PETALING JAYA: Lawyers N Surendran and Latheefa Koya have slammed the blatant discrimination shown by Singapore Prison Authorities in not allowing them to visit their clients in the city state.
Referring to Malaysians S Prabagaran and K Datchinamurthy who are on death row, the lawyers said Singapore should accord the same privilege previously given to an Australian citizen and his lawyer.
“In 2005, Australian Nguyen Tuong Van who was also on death row for drug trafficking, was allowed access to his Australian lawyers.
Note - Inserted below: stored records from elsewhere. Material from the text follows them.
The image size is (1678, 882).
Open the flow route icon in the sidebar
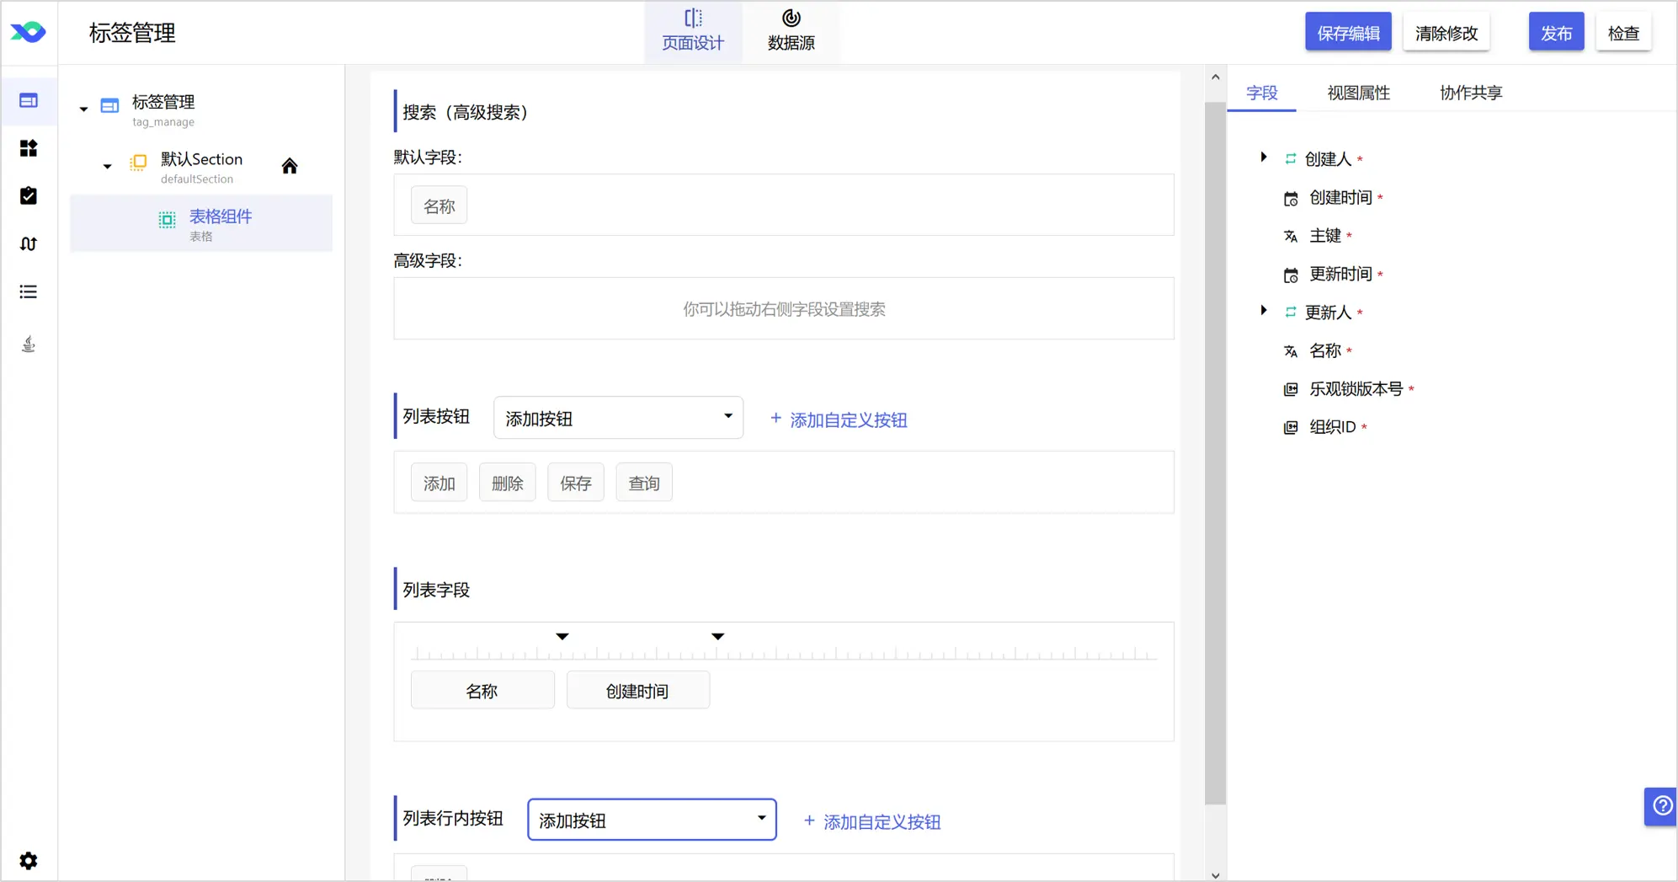(29, 243)
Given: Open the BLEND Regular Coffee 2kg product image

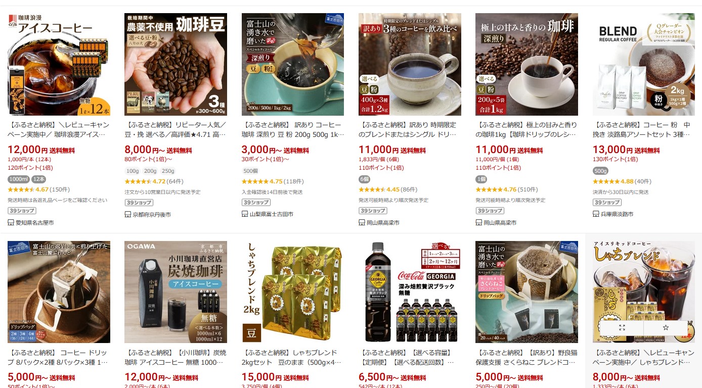Looking at the screenshot, I should click(x=644, y=64).
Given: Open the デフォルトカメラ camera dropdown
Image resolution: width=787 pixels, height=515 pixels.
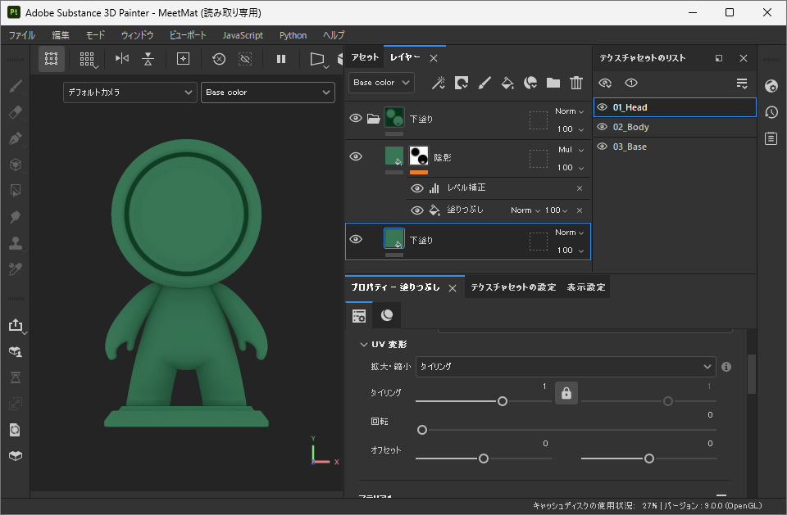Looking at the screenshot, I should click(130, 93).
Why then are Prabagaran and Datchinamurthy refused access to their Malaysian lawyers?
“Why are different standards being applied between Australian and Malaysian prisoners by Singapore authorities?” Surendran and Latheefa said in a statement released today.
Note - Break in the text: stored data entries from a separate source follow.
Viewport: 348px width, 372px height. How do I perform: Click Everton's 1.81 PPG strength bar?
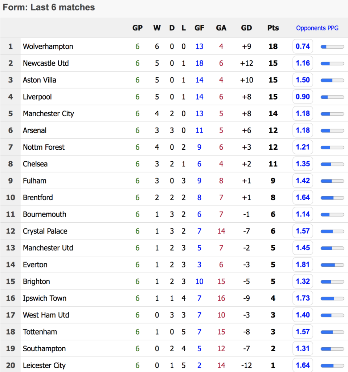coord(332,265)
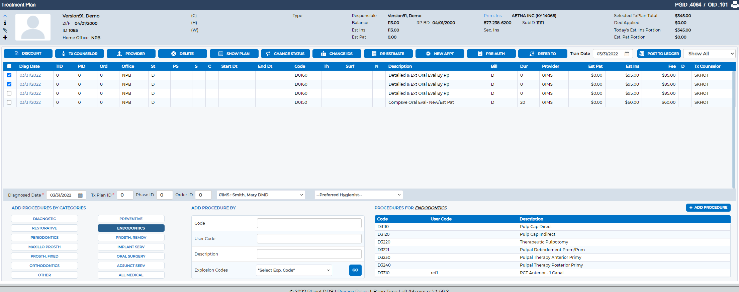Expand the Preferred Hygienist dropdown
The width and height of the screenshot is (739, 292).
[359, 195]
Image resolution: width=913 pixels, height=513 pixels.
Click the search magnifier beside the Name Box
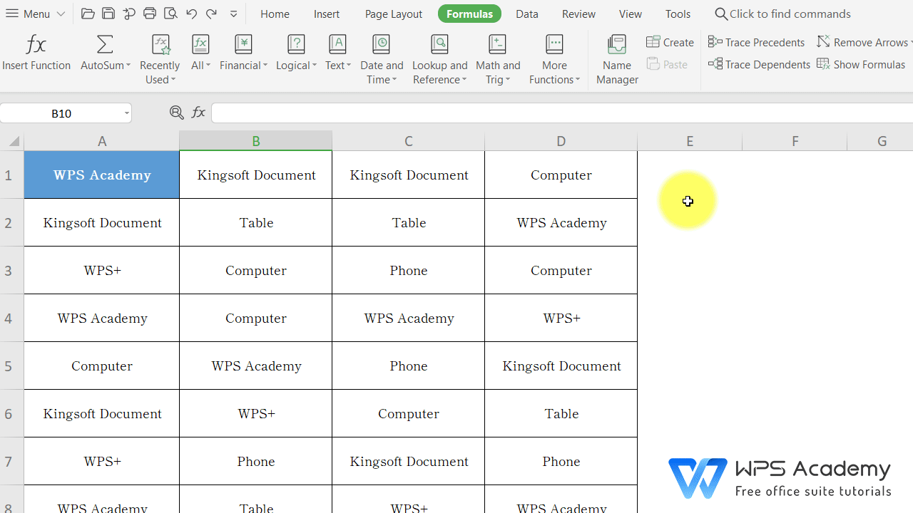pyautogui.click(x=175, y=113)
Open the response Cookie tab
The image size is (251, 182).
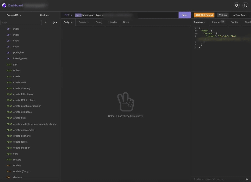click(234, 22)
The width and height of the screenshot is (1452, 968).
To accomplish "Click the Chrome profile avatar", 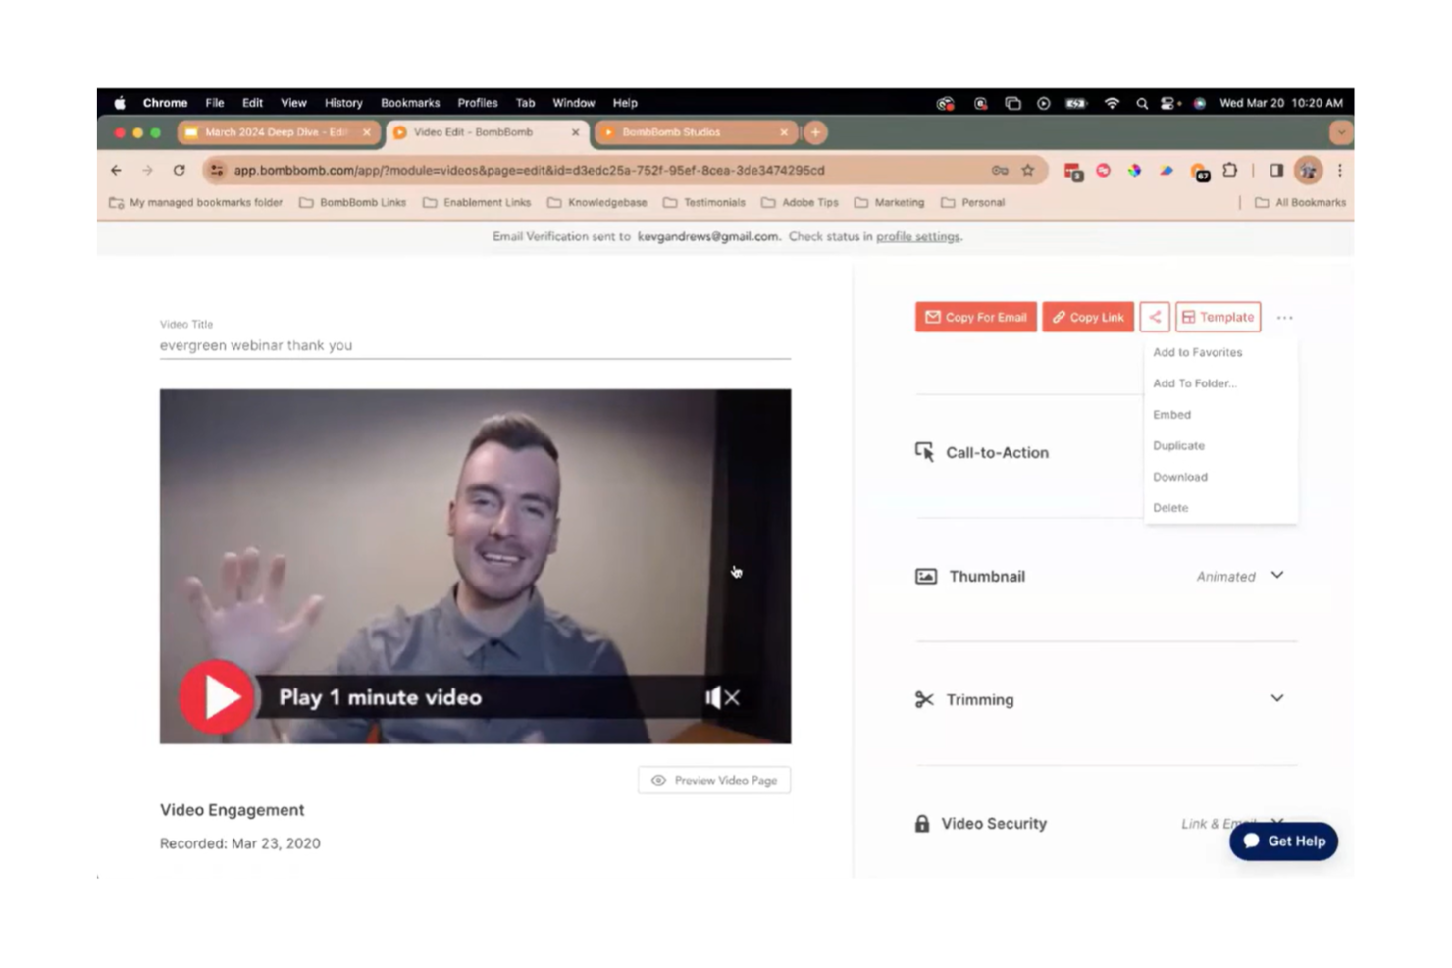I will 1307,171.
They added that their applications for access had been rejected by the Singapore Prison Services without any reasons given.
Citing another example where a Singaporean was facing charges in Malaysia that could result in the death penalty, Surendran and Latheefa said the accused’s lawyer from Singapore was allowed access.
“Malaysian prison authorities had allowed access to Singapore lawyer M Ravi in the case of Attiqa, a Singaporean who was facing a capital charge in Malaysia.
“Surely, Singapore should reciprocate and allow us access to our clients,” they said, adding that access to lawyers and the courts was a fundamental right which could not be interfered with.
The lawyers also argued that the Malaysian government could not continue to remain silent over this fundamental breach of the rights of these two Malaysian citizens.
“Malaysia must take up the matter immediately with Singapore and demand that access to Malaysian lawyers be allowed forthwith.
“We urge the Malaysian government to act decisively and expeditiously as the lives of two of our citizens are hanging in the balance.”
Both Prabagaran and Datchinamurthy were found guilty in Singapore of trafficking in diamorphine, a pure form of heroine, in 2012 and 2015, respectively.
They have strenuously maintained their innocence, and repeatedly complained that they were deprived of a fair trial due to a flagrant breach of the doctrine of separation of powers.
Both have petitioned for clemency from the Singapore president but have yet to receive a response.
Last month, Prabagaran and Datchinamurthy filed judicial reviews in the Kuala Lumpur High Court separately, seeking to compel the government to start legal proceedings against Singapore at the International Court of Justice for denying them fair trials.
They also wanted a declaration from the court that the government was obliged to protect their lives and freedom.
However, the KL High Court denied the duo’s leave application to initiate the legal challenge. Their lawyers have filed an appeal on the matter.
Padang Serai (Kedah) MP Surendran and Latheefa are also PKR leaders with the former a vice-president and the latter the party’s legal adviser.